--- Exercise materials Enclosed Below ---
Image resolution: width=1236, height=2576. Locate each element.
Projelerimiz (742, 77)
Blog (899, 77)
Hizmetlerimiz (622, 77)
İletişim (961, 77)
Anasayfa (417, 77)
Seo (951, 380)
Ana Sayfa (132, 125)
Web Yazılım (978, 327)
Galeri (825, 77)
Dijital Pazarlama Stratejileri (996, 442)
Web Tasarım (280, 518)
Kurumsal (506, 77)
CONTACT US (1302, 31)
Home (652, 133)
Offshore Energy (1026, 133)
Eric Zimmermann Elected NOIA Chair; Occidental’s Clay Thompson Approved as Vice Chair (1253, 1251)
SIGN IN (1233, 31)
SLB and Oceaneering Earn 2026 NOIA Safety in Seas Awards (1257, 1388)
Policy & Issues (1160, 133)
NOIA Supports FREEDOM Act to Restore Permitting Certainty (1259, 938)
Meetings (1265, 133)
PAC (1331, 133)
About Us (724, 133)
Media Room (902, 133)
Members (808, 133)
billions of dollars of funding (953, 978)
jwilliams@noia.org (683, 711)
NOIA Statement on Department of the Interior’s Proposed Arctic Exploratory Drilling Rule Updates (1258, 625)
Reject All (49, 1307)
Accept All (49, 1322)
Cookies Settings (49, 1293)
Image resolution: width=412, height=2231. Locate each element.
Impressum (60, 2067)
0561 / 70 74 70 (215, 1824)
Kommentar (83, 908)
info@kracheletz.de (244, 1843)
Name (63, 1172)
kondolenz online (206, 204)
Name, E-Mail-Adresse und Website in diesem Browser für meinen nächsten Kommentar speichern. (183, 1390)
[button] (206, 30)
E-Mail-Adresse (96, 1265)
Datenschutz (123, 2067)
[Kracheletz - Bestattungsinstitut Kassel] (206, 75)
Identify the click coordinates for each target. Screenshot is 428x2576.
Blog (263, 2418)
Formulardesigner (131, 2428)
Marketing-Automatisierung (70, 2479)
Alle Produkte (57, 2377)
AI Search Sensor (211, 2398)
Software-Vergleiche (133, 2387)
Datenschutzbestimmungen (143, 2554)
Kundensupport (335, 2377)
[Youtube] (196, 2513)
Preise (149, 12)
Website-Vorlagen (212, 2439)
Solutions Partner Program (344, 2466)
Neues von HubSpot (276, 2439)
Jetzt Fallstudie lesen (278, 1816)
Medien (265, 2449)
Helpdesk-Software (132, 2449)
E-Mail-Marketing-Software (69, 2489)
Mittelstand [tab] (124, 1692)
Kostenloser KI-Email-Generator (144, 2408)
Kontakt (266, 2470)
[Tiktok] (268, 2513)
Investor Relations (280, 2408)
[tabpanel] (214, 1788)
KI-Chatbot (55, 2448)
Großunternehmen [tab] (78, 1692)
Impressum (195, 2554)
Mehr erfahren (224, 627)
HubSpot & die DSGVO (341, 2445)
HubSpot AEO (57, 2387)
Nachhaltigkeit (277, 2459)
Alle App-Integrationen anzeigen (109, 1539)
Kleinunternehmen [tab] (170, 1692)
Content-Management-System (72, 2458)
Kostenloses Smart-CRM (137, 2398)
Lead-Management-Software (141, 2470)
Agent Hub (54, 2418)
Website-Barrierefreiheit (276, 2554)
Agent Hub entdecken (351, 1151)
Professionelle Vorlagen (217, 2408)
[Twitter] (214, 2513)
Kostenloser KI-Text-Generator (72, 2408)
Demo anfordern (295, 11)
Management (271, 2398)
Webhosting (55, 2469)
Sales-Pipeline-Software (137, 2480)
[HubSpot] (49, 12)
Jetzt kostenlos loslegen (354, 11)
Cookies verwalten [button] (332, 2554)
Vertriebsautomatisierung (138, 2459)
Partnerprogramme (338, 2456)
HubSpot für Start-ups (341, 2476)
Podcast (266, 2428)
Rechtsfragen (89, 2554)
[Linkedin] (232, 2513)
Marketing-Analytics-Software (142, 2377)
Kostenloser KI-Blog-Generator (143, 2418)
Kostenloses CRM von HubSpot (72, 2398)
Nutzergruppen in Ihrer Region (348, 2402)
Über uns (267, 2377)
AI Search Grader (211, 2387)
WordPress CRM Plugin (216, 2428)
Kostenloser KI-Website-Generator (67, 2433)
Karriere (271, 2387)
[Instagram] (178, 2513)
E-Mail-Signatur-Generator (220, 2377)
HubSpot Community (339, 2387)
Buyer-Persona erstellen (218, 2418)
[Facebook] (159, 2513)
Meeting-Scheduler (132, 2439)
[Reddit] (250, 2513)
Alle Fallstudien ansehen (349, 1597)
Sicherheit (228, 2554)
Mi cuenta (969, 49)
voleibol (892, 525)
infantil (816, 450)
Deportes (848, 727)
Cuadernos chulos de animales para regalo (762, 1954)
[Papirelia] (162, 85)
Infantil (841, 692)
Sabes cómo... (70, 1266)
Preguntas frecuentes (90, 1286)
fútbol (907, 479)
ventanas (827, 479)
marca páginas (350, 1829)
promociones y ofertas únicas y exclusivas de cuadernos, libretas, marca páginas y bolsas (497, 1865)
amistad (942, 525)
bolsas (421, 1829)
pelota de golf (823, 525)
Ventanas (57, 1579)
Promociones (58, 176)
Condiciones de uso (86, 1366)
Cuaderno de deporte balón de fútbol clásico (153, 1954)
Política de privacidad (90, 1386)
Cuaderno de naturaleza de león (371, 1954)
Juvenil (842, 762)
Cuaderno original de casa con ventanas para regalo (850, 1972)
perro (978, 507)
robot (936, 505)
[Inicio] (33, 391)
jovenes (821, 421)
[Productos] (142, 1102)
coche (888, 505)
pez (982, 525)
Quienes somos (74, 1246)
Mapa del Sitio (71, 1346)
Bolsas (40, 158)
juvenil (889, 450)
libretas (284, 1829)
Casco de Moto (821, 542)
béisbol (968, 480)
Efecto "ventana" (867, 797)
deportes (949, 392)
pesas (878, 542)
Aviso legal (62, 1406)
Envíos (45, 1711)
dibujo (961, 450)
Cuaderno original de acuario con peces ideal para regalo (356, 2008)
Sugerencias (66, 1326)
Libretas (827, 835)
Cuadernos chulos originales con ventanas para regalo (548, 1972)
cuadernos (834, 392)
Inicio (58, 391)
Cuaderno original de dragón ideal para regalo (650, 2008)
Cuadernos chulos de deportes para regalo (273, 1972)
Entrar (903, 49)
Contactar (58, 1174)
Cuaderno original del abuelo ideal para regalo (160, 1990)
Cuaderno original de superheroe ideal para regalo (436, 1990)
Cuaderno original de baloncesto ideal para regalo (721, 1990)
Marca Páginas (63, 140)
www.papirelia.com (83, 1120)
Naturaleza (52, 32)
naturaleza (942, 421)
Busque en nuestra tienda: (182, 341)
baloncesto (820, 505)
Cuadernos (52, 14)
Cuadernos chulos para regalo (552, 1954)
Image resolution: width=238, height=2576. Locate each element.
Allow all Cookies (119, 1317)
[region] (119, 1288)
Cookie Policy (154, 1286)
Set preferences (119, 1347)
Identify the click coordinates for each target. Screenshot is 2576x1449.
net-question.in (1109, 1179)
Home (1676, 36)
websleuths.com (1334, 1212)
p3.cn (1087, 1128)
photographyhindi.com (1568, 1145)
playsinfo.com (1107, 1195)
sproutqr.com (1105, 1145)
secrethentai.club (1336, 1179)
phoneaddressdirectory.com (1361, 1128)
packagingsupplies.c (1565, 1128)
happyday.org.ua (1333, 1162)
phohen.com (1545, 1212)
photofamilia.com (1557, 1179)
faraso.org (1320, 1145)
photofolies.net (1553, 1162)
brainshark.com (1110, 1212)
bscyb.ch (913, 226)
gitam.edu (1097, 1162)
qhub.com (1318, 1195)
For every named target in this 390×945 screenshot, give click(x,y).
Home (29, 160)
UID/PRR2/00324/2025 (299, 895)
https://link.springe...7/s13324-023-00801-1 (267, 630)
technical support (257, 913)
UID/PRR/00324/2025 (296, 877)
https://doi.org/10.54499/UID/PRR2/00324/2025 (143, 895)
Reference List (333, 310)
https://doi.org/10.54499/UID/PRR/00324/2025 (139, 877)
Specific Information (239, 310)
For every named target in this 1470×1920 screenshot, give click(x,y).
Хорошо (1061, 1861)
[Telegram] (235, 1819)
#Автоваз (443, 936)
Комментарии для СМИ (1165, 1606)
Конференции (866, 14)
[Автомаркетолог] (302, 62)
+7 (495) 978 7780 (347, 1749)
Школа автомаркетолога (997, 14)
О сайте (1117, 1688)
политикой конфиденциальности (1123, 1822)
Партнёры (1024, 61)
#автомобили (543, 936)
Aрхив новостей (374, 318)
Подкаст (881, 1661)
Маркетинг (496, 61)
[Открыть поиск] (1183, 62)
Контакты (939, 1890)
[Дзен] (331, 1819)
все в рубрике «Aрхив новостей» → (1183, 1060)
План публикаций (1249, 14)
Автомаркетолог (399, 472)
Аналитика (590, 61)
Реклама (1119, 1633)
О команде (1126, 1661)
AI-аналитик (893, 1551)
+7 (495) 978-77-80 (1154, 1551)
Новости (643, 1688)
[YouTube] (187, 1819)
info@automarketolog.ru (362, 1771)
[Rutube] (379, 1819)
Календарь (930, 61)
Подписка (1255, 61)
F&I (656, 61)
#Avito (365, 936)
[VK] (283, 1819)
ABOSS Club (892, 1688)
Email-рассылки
--- End of Enclosed Exercise materials ---
To do
From the material above, set down exactly the lines between the line holding "robot (936, 505)" and the line holding "Cuaderno original del", inclusive. Include nothing else.

Response
robot (936, 505)
[Inicio] (33, 391)
jovenes (821, 421)
[Productos] (142, 1102)
coche (888, 505)
pez (982, 525)
Quienes somos (74, 1246)
Mapa del Sitio (71, 1346)
Bolsas (40, 158)
juvenil (889, 450)
libretas (284, 1829)
Casco de Moto (821, 542)
béisbol (968, 480)
Efecto "ventana" (867, 797)
deportes (949, 392)
pesas (878, 542)
Aviso legal (62, 1406)
Envíos (45, 1711)
dibujo (961, 450)
Cuaderno original de acuario con peces ideal para regalo (356, 2008)
Sugerencias (66, 1326)
Libretas (827, 835)
Cuadernos chulos originales con ventanas para regalo (548, 1972)
cuadernos (834, 392)
Inicio (58, 391)
Cuaderno original de dragón ideal para regalo (650, 2008)
Cuadernos chulos de deportes para regalo (273, 1972)
Entrar (903, 49)
Contactar (58, 1174)
Cuaderno original del abuelo ideal para regalo (160, 1990)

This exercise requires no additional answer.